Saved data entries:
Content starts

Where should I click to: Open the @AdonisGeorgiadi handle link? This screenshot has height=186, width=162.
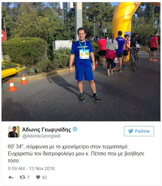pos(41,136)
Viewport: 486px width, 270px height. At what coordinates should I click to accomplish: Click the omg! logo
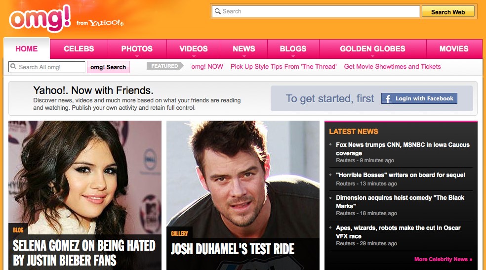(x=40, y=19)
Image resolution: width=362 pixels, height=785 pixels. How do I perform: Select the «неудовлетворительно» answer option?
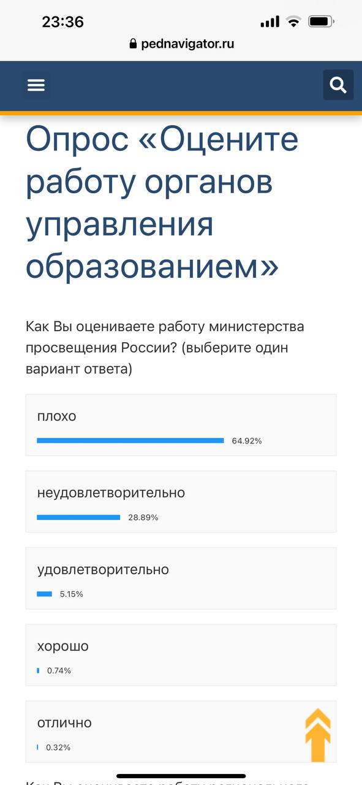(181, 502)
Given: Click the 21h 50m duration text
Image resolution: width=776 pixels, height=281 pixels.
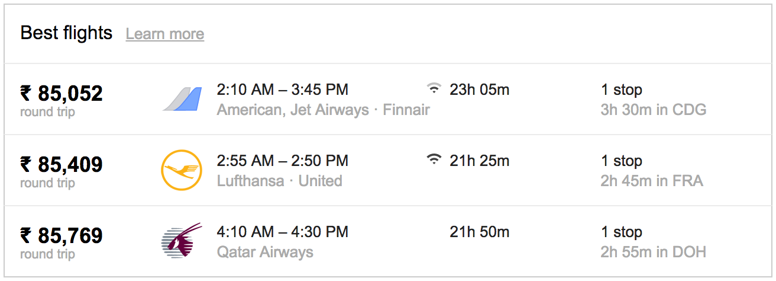Looking at the screenshot, I should point(480,232).
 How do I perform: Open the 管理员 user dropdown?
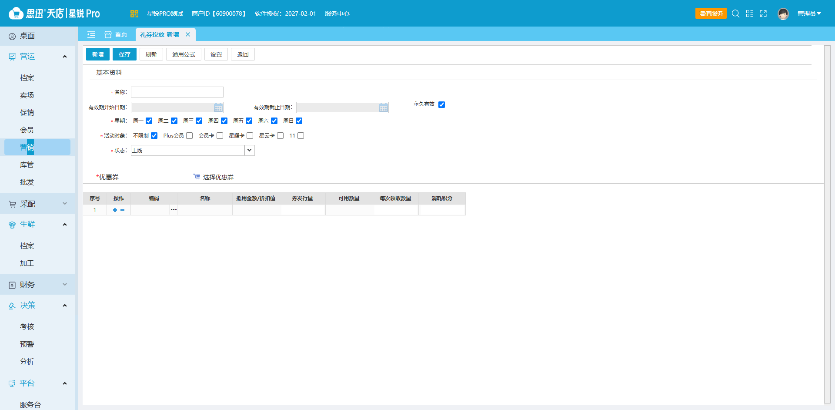tap(809, 13)
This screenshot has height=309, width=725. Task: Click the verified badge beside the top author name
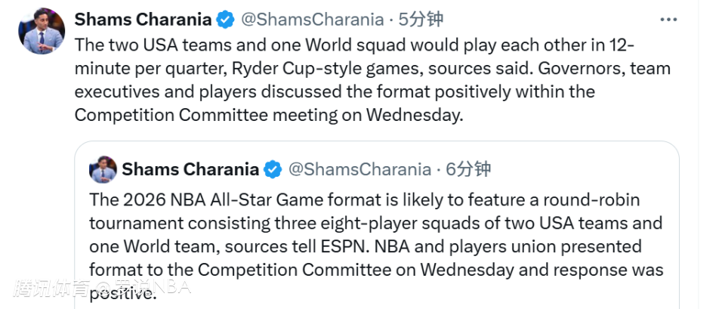pyautogui.click(x=225, y=18)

Content ends

What you have to do: Output the records above unchanged, minus their pictures.

Solution to the problem:
Where should I click to: Open the @AdonisGeorgiadi handle link? This screenshot has height=186, width=162.
pos(41,136)
Viewport: 486px width, 270px height. At what coordinates should I click to accomplish: Click the omg! logo
(x=40, y=19)
Image resolution: width=362 pixels, height=785 pixels. How do I perform: Select the «неудовлетворительно» answer option?
(181, 502)
Given: Click the 21h 50m duration text
Image resolution: width=776 pixels, height=281 pixels.
Looking at the screenshot, I should point(480,232).
 How do I perform: Open the 管理员 user dropdown?
tap(809, 13)
This screenshot has height=309, width=725. Task: Click the verified badge beside the top author name
pyautogui.click(x=225, y=18)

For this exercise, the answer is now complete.